Ни единожды старики не попросили Дарью рассказать о своей жизни. Зачастую старик Дворянчиков рассказывал о своей, как бы предполагая ответную откровенность. Но Дарья предпочитала отмалчиваться, лишь изредка всхлипывала, вспоминая своего отца или мать, братца Михаила или погибшего брата Николая. Старик принимался успокаивать её, а затем устремлялся к жене, чтобы накормить, напоить или просто приголубить.

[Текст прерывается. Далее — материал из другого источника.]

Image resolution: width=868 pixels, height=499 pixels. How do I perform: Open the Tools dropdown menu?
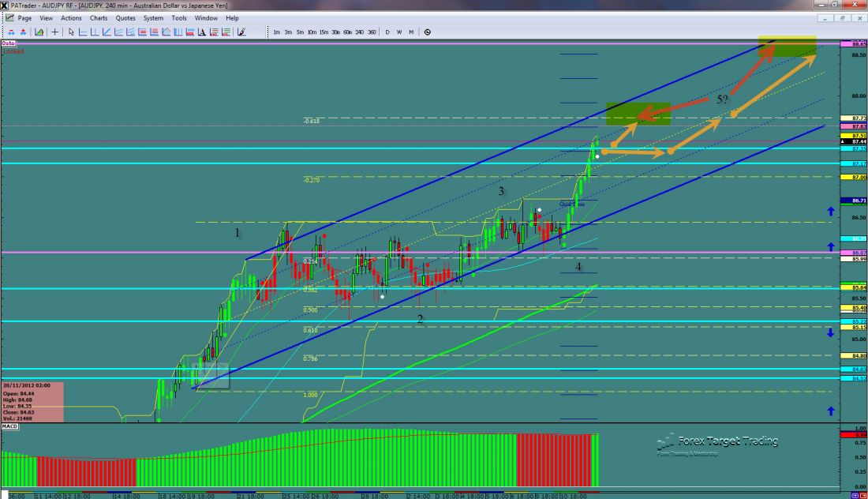click(179, 17)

Однажды к ним заглянул сосед Иван Кобыло. Молча посидел, послушал Дворянчикова, посоветовал Настасье Ивановне пить чагу и ушёл. Но через неделю снова явился; на этот раз принёс настойку чаги и принялся рассказывать о своей отелившейся корове. Он представлял собою мужчину, несколько необычного для здешних мест. Его отличал высокий рост — один метр девяносто семь сантиметров, — он слыл чудаком и мастером на все руки. Он умел делать буквально всё. Он был рус, бел лицом, имел могучие руки, поросшие невзрачной рыжей порослью, и мало говорил. Каждую осень Иван собирался уезжать на свою родину в Липки Саратовской губернии. И наверняка бы уехал, если бы не революция, катившаяся снежным комом по всей стране, но странным образом будто и не задевшая «тутошние» места в Сибири. Никто о ней здесь долгое время не слышал ничего и не ведал, разве что приезжал один человек в кожанке с наганом, матерился и кричал, что всё равно землю отдадут крестьянам. Но поскольку в Кутузовке никто не испытывал недостатка в прекрасной земле, — пожалуйста, бери сколько угодно и работай с утра и до вечера, зарабатывай себе на будущее, — то его, собственно, кроме спившегося мужичка Ковчегова, никто и не понял. Однако догадались, что говорил матершинник о революции. Дальние выстрелы, однажды прогремевшие, восприняты были как революционное эхо. Иван Кобыло заявил, что уедет в Липки, как только пройдёт революция и снова воцарится мир на земле. Своими планами Кобыло поделился с Дворянчиковым, которого уважал за необыкновенную любовь того к Настасье Ивановне. Дарья молча слушала Ивана Кобыло, вскидывающего порою на неё спокойный взгляд, задумчиво оглядывающего её большой, уже выпирающий живот, которого она в последнее время перестала стыдиться. Она привыкла к своему положению и решила нести свой крест до конца. В её характере проявились черты, в общем, свойственные её отцу. Она никогда не жаловалась на судьбу, лишь однажды, простудившись, сказала, что если умрёт, то некому будет даже пролить слезинку на её грудь. На что Настасья Ивановна отвечала с упрёком в голосе, что молодой, полной сил женщине, ждущей ненаглядного своего ребёночка, грех такие слова произносить. Так оно и было. Дарья не могла принять вот эту жизнь, преподнесённую ей судьбою, и в то же время понимала: отказаться от неё нет ни сил, ни возможностей. Одно смущало: старики принимали её за взрослую женщину, а той всего шёл двадцатый от роду год.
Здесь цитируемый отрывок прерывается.